Work instructions:
Find the line that contains "Tap the マイブック cover thumbnail", then repeat it and each line after it to the end of the records, exactly.

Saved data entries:
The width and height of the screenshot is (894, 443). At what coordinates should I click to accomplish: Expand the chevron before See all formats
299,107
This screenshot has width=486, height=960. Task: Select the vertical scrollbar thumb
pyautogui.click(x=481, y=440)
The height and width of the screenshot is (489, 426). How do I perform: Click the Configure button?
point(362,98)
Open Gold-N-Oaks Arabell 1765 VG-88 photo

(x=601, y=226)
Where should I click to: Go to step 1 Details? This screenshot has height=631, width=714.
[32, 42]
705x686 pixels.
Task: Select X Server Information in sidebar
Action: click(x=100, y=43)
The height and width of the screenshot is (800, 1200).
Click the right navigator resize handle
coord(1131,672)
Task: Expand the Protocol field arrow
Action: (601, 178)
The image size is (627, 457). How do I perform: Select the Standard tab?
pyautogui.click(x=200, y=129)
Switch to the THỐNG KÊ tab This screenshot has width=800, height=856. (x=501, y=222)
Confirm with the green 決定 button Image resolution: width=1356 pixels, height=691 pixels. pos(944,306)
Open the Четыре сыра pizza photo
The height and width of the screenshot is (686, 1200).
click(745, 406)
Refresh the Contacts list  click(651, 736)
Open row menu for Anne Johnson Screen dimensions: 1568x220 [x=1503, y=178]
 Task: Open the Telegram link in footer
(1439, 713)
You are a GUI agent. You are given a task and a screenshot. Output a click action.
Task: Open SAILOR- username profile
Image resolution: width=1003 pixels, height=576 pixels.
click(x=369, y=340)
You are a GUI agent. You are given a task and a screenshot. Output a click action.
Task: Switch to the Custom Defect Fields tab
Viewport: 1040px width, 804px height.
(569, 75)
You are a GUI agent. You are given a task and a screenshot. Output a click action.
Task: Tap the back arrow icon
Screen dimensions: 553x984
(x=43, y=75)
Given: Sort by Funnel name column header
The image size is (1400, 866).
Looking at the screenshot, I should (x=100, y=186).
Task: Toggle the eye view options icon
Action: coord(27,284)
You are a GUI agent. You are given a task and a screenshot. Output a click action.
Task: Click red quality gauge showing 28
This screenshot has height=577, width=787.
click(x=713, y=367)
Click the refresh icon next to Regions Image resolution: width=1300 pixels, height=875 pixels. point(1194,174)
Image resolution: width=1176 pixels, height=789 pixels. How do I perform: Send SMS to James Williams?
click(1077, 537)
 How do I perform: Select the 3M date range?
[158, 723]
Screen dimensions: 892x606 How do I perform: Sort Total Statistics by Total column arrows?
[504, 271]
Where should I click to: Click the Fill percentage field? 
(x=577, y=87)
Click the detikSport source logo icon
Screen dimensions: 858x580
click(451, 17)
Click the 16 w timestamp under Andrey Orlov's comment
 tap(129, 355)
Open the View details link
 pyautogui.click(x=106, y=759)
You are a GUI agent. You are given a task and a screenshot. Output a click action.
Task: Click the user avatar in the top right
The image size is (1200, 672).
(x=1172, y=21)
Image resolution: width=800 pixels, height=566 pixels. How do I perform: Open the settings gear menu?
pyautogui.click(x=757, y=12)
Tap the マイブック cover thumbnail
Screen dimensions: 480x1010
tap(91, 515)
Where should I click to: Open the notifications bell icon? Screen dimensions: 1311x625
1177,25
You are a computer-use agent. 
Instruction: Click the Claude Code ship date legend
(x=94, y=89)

Task answer:
Tap the マイブック cover thumbnail
Screen dimensions: 480x1010
tap(91, 515)
Where should I click to: Open the notifications bell icon? Screen dimensions: 1311x625
1177,25
You are a computer-use agent. 
Instruction: Click the Claude Code ship date legend
(x=94, y=89)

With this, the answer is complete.